*What the task requires:* Retype all data exactly as given. Pictures should not be retyped.

*Dataset entries:*
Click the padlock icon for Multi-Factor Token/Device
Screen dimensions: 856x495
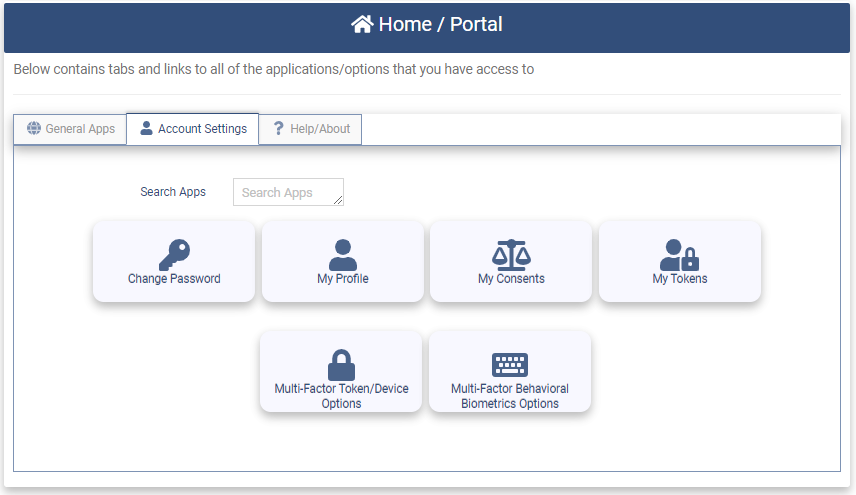tap(342, 364)
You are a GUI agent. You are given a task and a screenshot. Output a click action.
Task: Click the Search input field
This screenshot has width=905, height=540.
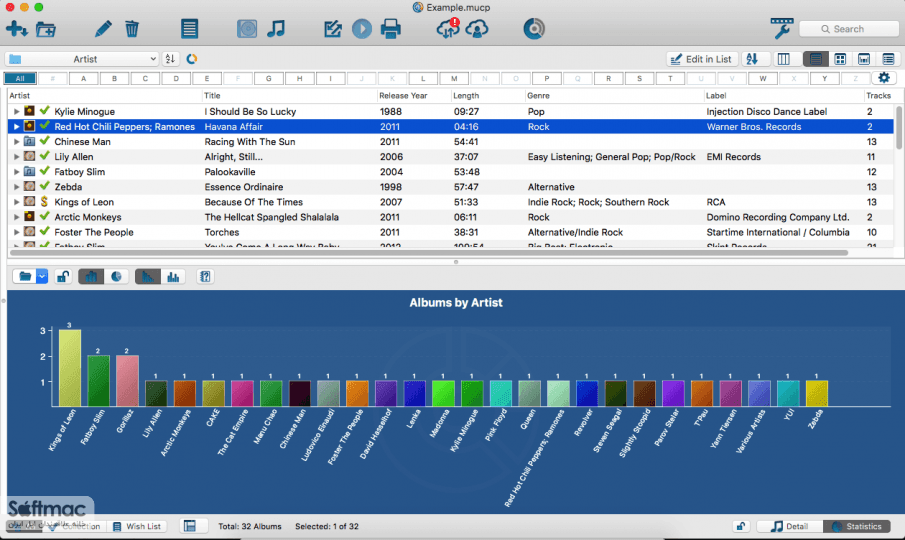click(x=849, y=29)
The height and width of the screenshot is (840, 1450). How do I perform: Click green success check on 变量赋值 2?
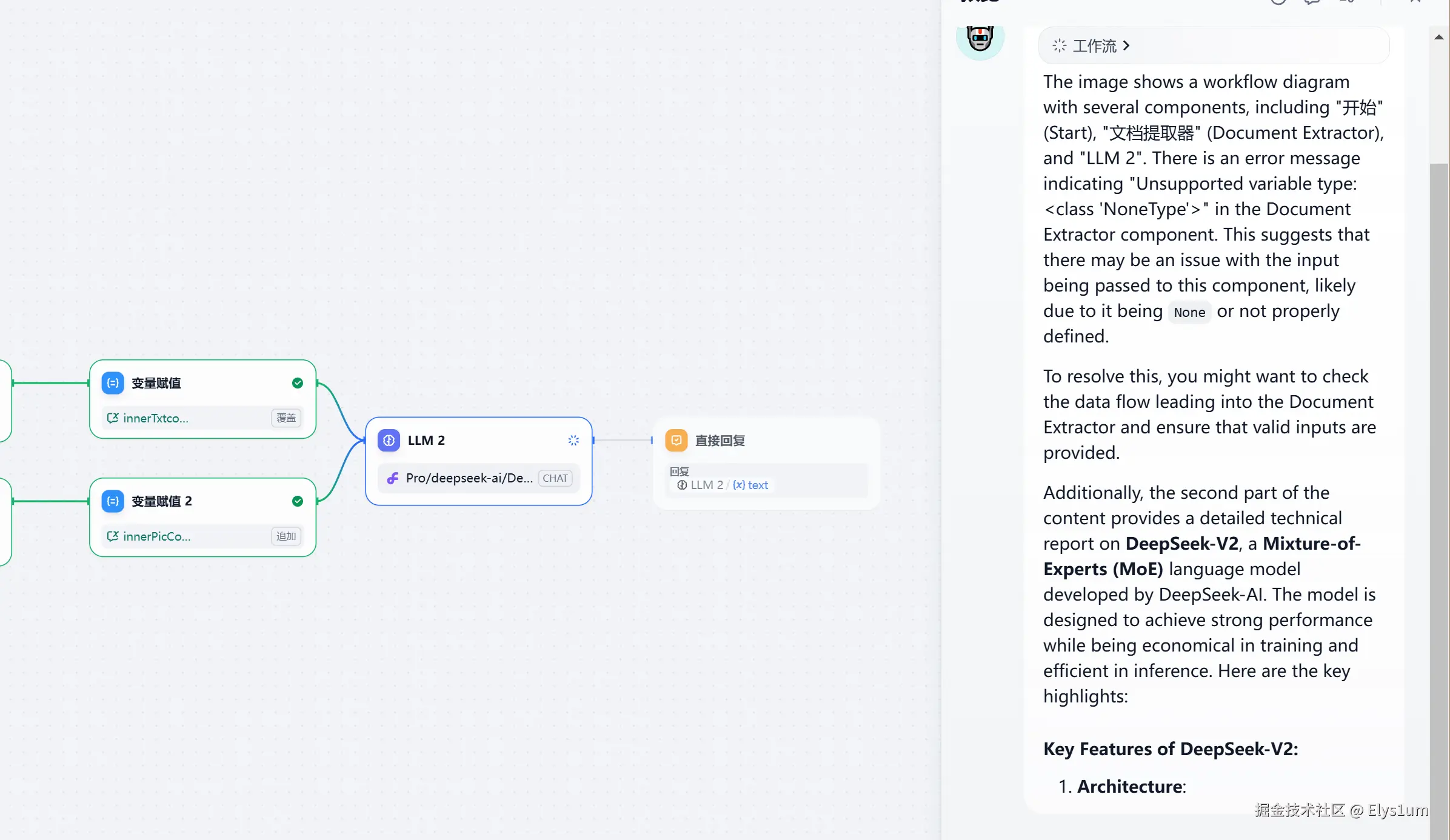pyautogui.click(x=298, y=501)
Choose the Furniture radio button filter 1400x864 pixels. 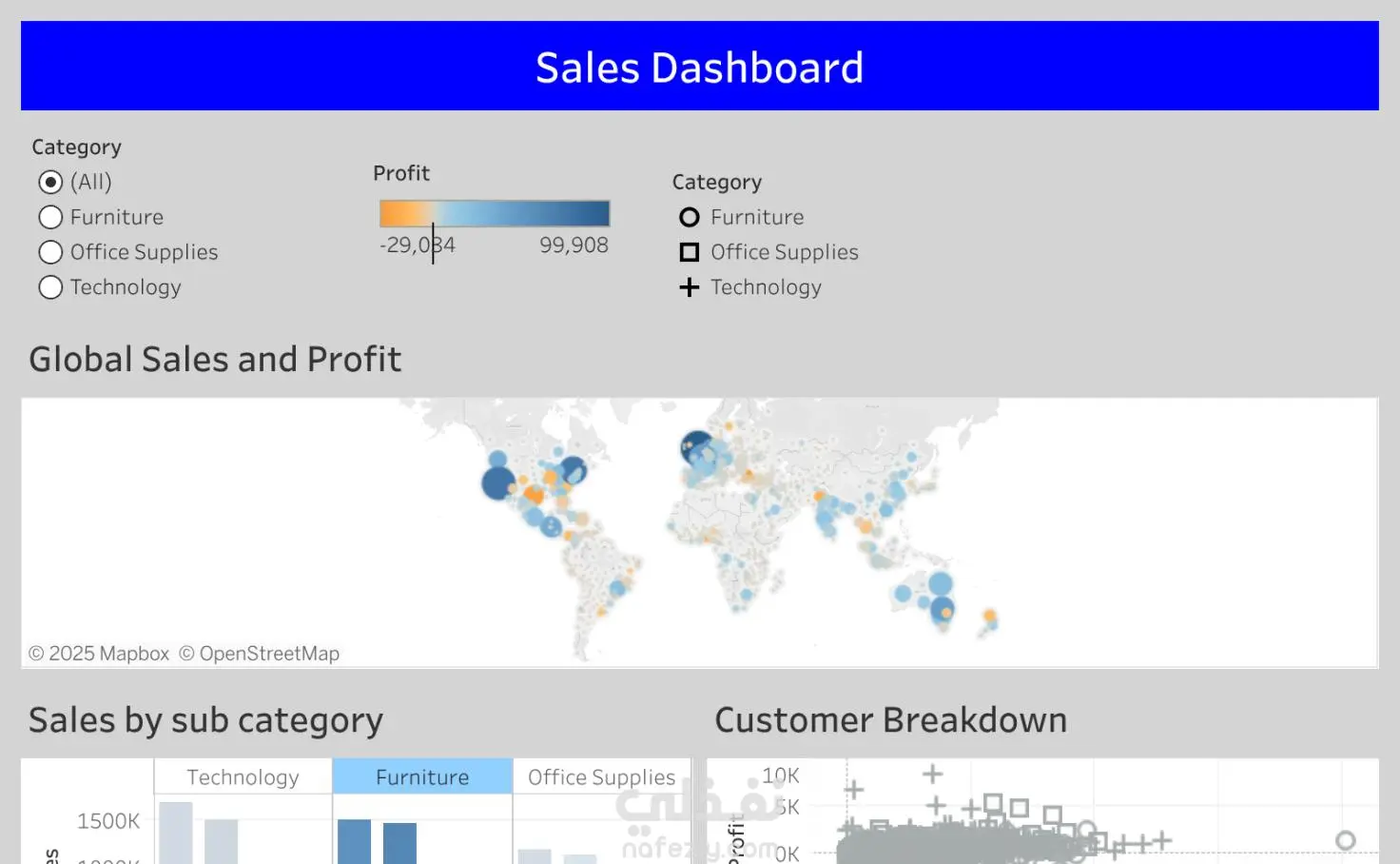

*Exercise solution:*
Click the padlock icon for Multi-Factor Token/Device
Screen dimensions: 856x495
tap(342, 364)
You are a GUI agent. You are given a task and a screenshot. Output a click action.
Task: Click the Search input field
This screenshot has width=905, height=540.
click(x=849, y=29)
The height and width of the screenshot is (840, 1450). How do I perform: Click green success check on 变量赋值 2?
pyautogui.click(x=298, y=501)
Choose the Furniture radio button filter 1400x864 pixels. 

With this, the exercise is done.